A healthcare provider in Rhode Island has agreed to pay a fine of more than $1 million for alleged violations of the Health Insurance Portability and Accountability Act (HIPAA) after an employee’s laptop computer was stolen and the protected health information (PHI) of more than 20,000 individuals was compromised.
The problem for the provider — Lifespan Health System Affiliated Covered Entity (Lifespan ACE) — was that the information on the laptop was not encrypted, per HIPAA requirements, and the patients’ names, medical record numbers, demographic information, and medication information was stolen as part of the data breach.

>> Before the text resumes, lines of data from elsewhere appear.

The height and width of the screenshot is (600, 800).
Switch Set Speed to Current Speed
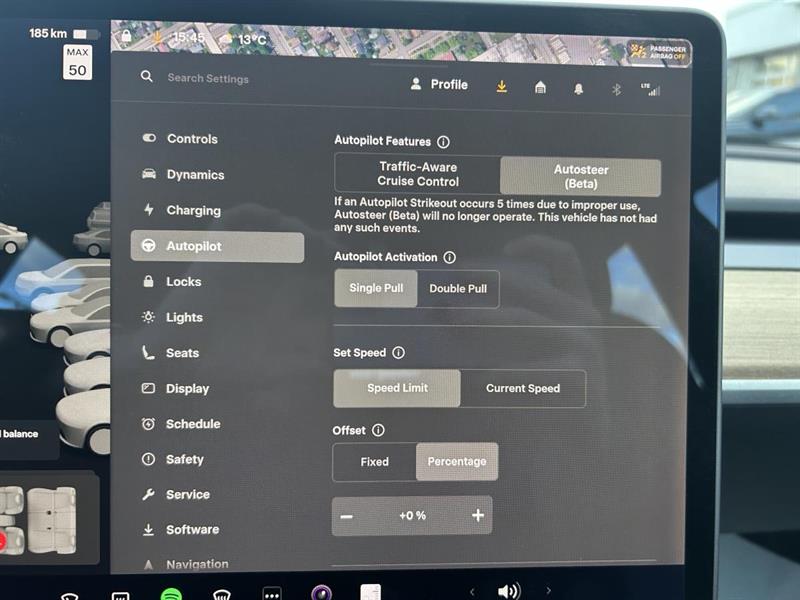(523, 388)
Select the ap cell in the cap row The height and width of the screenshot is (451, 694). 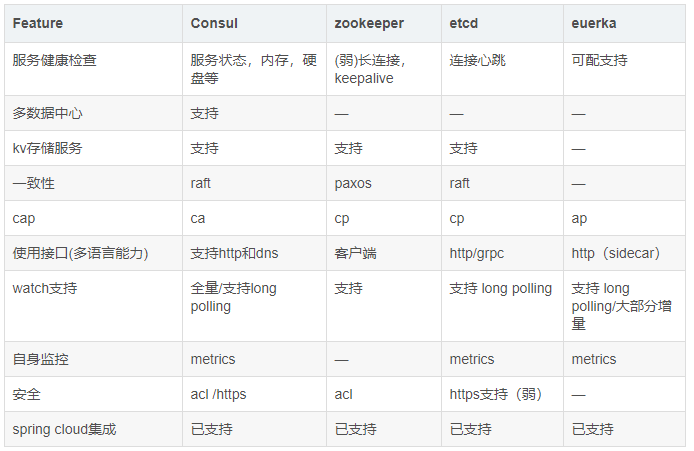[579, 218]
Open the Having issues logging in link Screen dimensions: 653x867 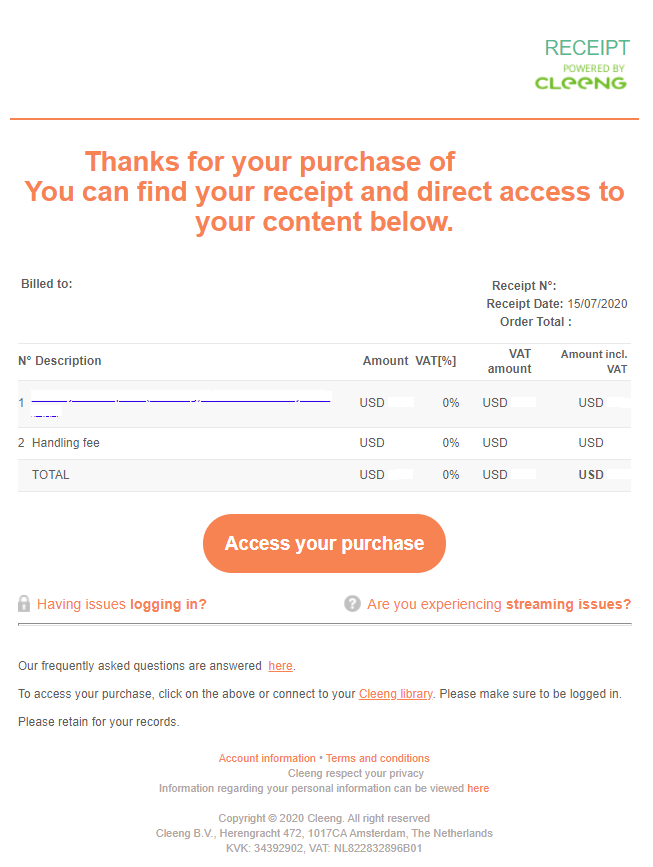[122, 604]
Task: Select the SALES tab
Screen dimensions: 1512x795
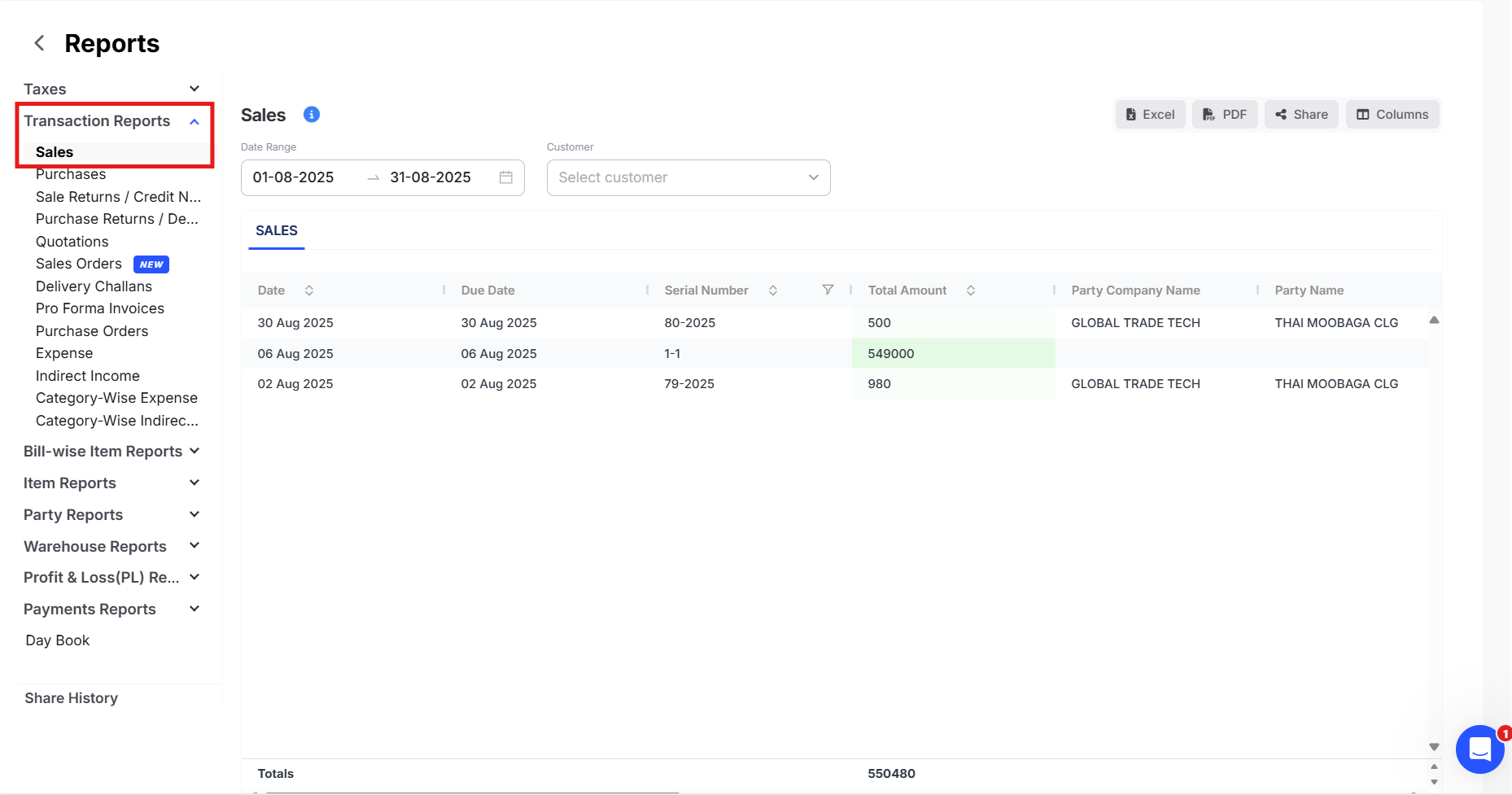Action: (277, 231)
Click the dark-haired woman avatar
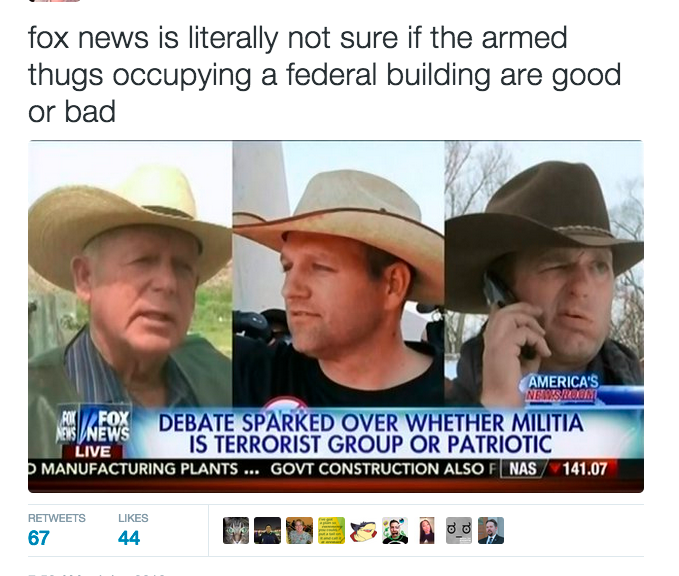The height and width of the screenshot is (576, 679). (427, 531)
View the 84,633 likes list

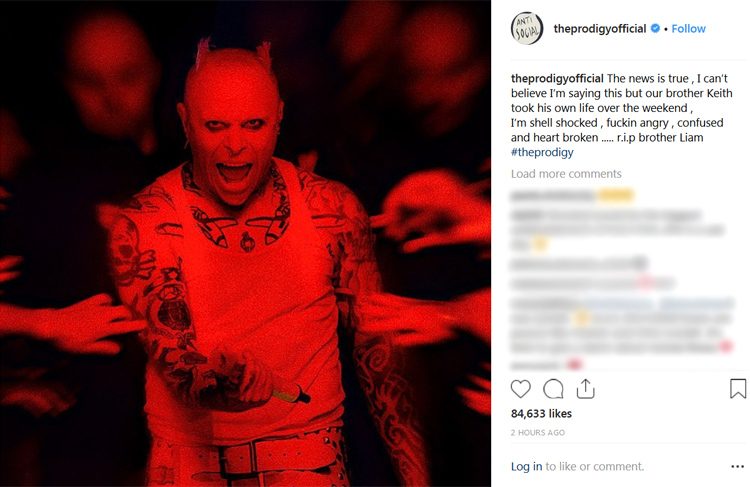coord(541,413)
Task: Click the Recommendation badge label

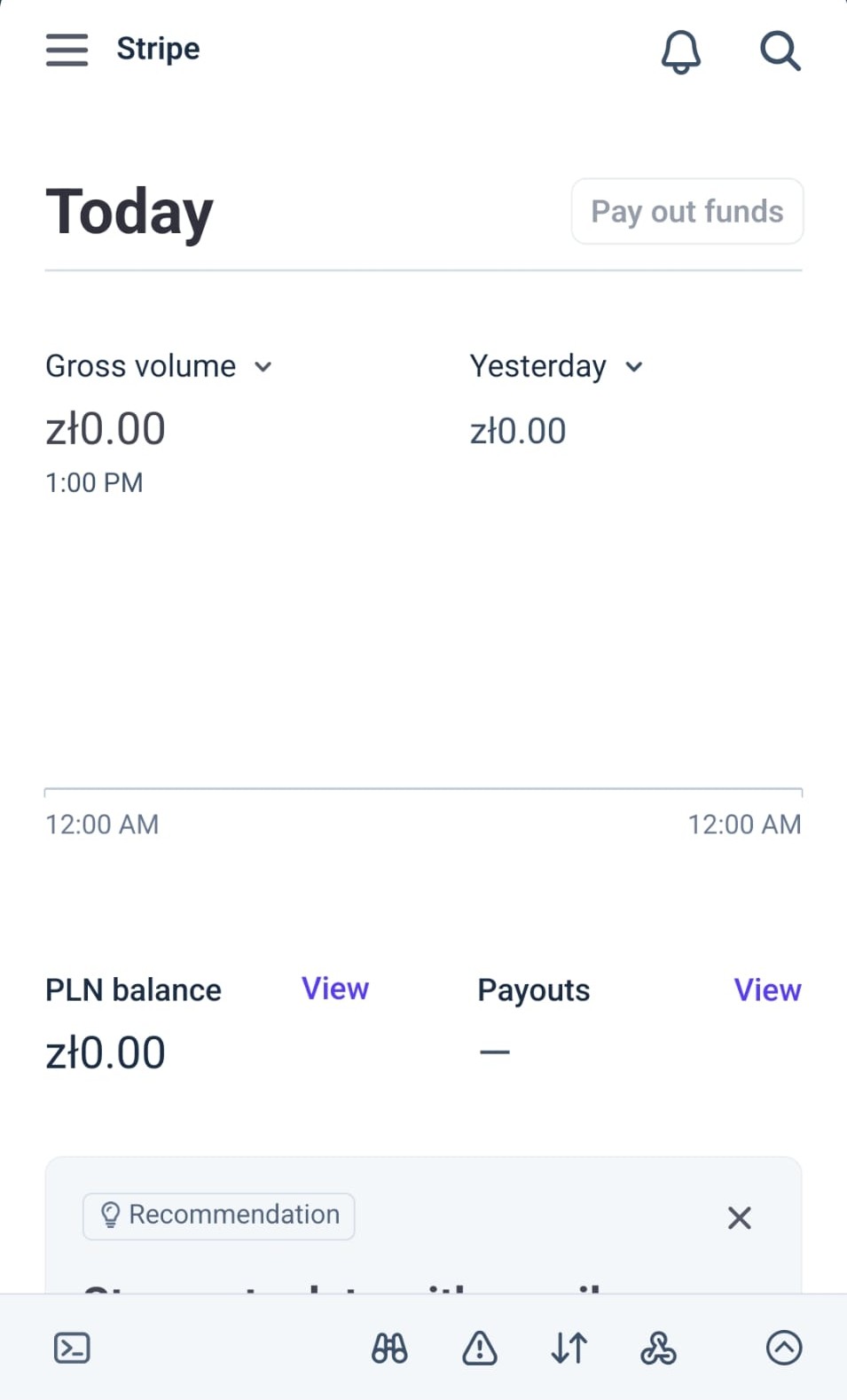Action: click(x=219, y=1216)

The fine was assessed by the Office for Civil Rights (OCR) at the U.S. Department of Health and Human Services (HHS). The laptop was stolen from a hospital employee’s car while it was parked in a private lot. The company analyzed the employee’s work emails and uncovered that there may have been a cached file on the device’s hard drive containing the PHI.
“Laptops, cellphones, and other mobile devices are stolen every day, that’s the hard reality,” said Roger Severino, OCR’s Director, in a statement. “Covered entities can best protect their patients’ data by encrypting mobile devices to thwart identity thieves.”
During the investigation, the HHS found that the provider did not have policies and procedures to ensure all information was encrypted, did not track devices which contained PHI, and did not have proper agreements in place.
Along with paying the fine of $1,040,000, Lifespan has agreed to a corrective action plan that includes two years of monitoring. Lifespan will also have to show it has properly encrypted all of the devices on its network and how it is controlling access to its network.